START Records for processing

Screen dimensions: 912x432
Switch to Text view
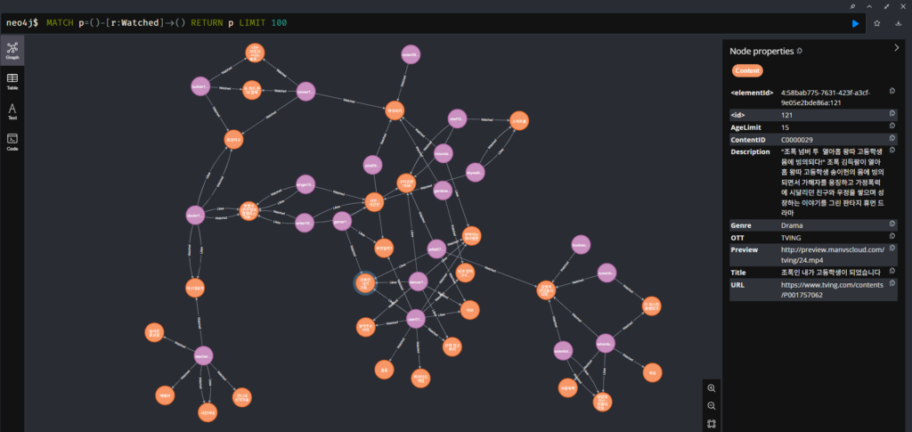tap(12, 112)
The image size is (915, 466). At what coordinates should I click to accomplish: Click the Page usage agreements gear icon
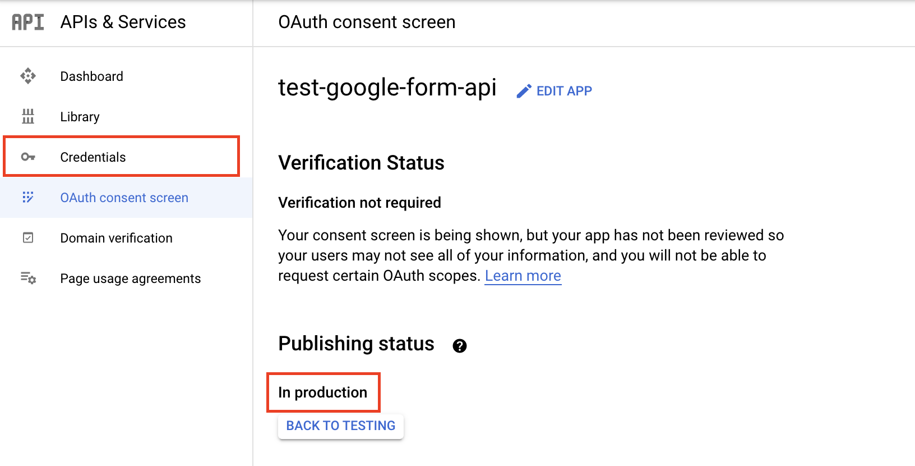click(28, 278)
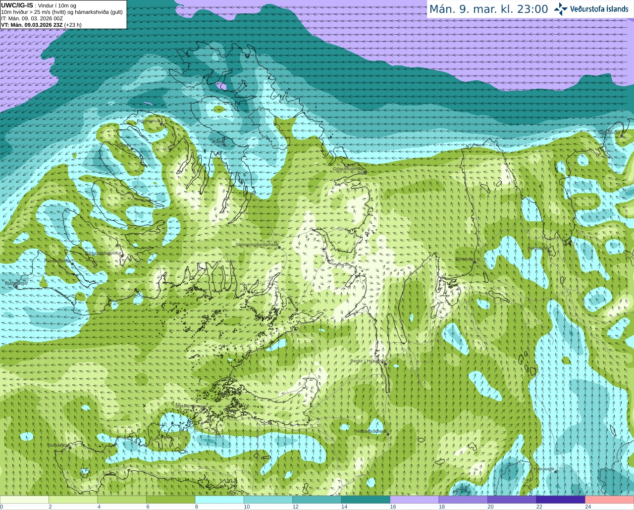Image resolution: width=634 pixels, height=510 pixels.
Task: Click the Veðurstofa Íslands logo icon
Action: pyautogui.click(x=561, y=9)
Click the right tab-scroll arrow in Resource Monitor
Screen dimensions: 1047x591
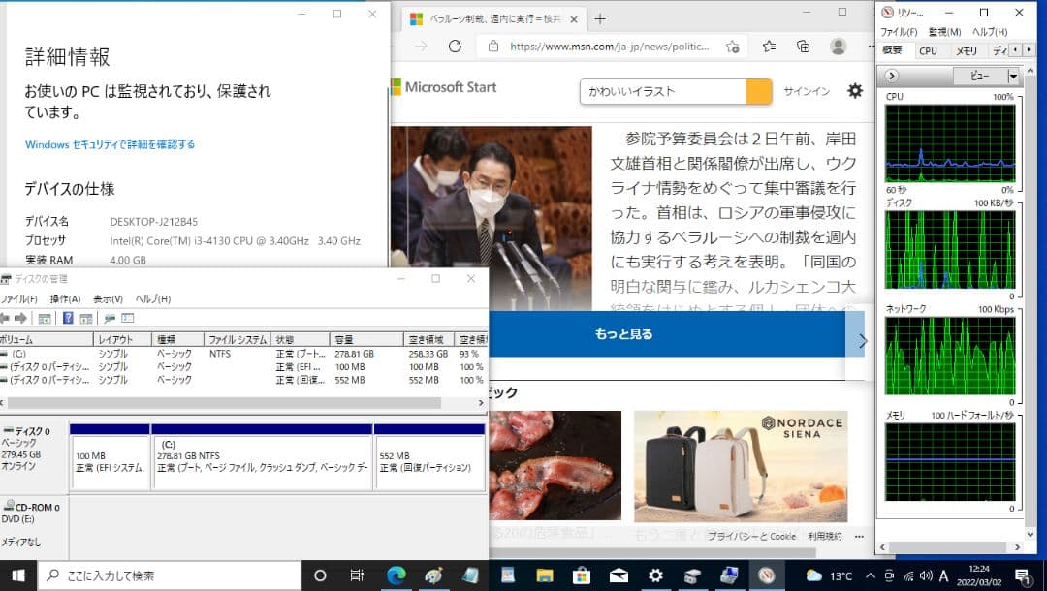[x=1029, y=50]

END Records for processing

What is required: Without the pictures, restate all of the entries word for word.

Response for this exercise:
Screen dimensions: 912x432
Switch to Text view
tap(12, 112)
The image size is (915, 466). At what coordinates should I click to accomplish: Click the Page usage agreements gear icon
click(28, 278)
Image resolution: width=634 pixels, height=510 pixels.
Task: Click the Veðurstofa Íslands logo icon
Action: pyautogui.click(x=561, y=9)
Click the right tab-scroll arrow in Resource Monitor
Screen dimensions: 1047x591
[x=1029, y=50]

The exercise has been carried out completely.